Many of those industries have disappeared or migrated overseas.
On page 8, there’s a full-page ad featuring a pen and ink rendition of an angular, “modern” factory owned by the Allen B. Dumont Laboratories. The headline: “Guess who operates the world’s largest television assembly plant?” During 1949 — Dumont. Now? Somewhere in Asia.
Judging by content, American business was utterly dominated by middle-aged white men. There isn’t a single person of color in the entire 188 pages and almost every adult woman pictured is wearing an apron.
Only one photo shows a working woman — Felice Yahr, a research associate at Fortune. Yet Fortune’s masthead, which includes women editors, art directors and research associates is, in retrospect, a harbinger of the future — of an America whose dominance is no longer in manufacturing but in media, led equally by women and men.
As absorbing as is the editorial product (would you believe a long piece about Goethe’s “Faust”?), the ads are far more interesting — and far more informative.
Consider Monsanto’s full-color back cover ad, touting the virtues of chemical food additives: “Ethavan adds vanilla-like flavor to ice cream … phosphates make better cakes … sodium benzoate preserves foods … processed cheese is made with Monsanto sodium phosphates.”
A different time, indeed; imagine a company today highlighting its chemical contributions to the food chain!
Saved as ghostly images on microfilm, none of the richness, depth, and beauty of this magazine and its contemporaries will survive, except in obscure archives. The vivid color, the use of different magazine stock to separate sections, the look and feel of the magazine … mostly gone.
And as for past issues of local pubs like The Gazette, The Independent or the Business Journal — they’re likely gone. The stories might be archived online, but the physical papers have vanished with the worlds they once chronicled.

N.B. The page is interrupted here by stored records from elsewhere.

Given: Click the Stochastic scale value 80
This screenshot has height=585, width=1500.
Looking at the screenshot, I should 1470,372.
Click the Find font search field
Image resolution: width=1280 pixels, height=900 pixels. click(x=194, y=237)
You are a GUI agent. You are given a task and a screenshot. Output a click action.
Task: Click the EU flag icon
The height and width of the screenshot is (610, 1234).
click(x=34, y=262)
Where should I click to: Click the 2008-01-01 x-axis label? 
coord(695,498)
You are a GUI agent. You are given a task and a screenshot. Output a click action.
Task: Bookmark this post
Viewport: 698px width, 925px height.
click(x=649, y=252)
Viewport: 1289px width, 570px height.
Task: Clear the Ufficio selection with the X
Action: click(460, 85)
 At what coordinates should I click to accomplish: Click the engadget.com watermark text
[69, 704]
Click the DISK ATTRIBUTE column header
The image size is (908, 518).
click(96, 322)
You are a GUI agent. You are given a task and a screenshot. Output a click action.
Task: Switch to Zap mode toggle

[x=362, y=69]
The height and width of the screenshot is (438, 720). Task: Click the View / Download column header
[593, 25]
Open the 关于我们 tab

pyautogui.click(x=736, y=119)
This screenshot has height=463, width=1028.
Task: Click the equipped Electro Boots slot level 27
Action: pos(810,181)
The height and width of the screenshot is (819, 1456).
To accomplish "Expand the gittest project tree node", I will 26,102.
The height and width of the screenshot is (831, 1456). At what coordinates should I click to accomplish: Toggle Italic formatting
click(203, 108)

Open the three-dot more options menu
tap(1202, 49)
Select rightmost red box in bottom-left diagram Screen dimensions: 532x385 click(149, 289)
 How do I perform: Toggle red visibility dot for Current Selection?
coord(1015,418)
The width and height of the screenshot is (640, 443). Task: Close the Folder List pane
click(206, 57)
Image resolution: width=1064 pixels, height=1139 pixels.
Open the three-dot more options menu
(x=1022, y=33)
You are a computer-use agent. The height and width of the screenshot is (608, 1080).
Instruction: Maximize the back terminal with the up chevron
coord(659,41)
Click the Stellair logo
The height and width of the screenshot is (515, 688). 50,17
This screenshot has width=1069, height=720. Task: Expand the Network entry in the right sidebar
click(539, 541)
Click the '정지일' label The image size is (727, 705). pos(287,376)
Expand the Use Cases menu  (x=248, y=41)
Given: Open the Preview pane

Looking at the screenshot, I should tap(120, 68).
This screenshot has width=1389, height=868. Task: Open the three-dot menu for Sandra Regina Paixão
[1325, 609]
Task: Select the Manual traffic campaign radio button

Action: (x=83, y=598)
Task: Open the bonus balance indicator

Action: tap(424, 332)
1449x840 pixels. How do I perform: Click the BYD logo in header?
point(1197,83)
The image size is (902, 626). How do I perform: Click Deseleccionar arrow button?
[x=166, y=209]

That’s because libraries, in the age of Google, misunderstood their function. They are no longer what they once were — repositories of information available nowhere else. Once information is digitized, it’s everywhere. What’s important and unique is the archival function of the local library.
Libraries should re-dedicate themselves to acquiring and preserving local ephemera — newspapers, political campaign flyers, door hangers for neighborhood pizzerias and the like. That’s the raw material of history, of ours or of any previous time.
And don’t forget electronic media — preserve Web sites such as High Plains Messenger and Scene in the Springs, that once illuminated our city and are now dark.
Meanwhile, I’ll keep mining my old mags and newspapers for ideas. And did I mention that I have the entire 1924 run of The Gazette’s predecessor, The Daily Telegraph, in a carefully bound volume?
No, the library can’t have it back.
And I’m keeping “Fortune,” too, just for the investment tips. Listen to this: “Argentine horsehair may soon pass into limbo … last year the U.S. imported 2,640,000 pounds of horsehair, worth over $3 million … from Argentina. The Rubberset Co. of Newark is now producing a horsehair substitute called Caslen.”
Call your broker! Sell horsehair short!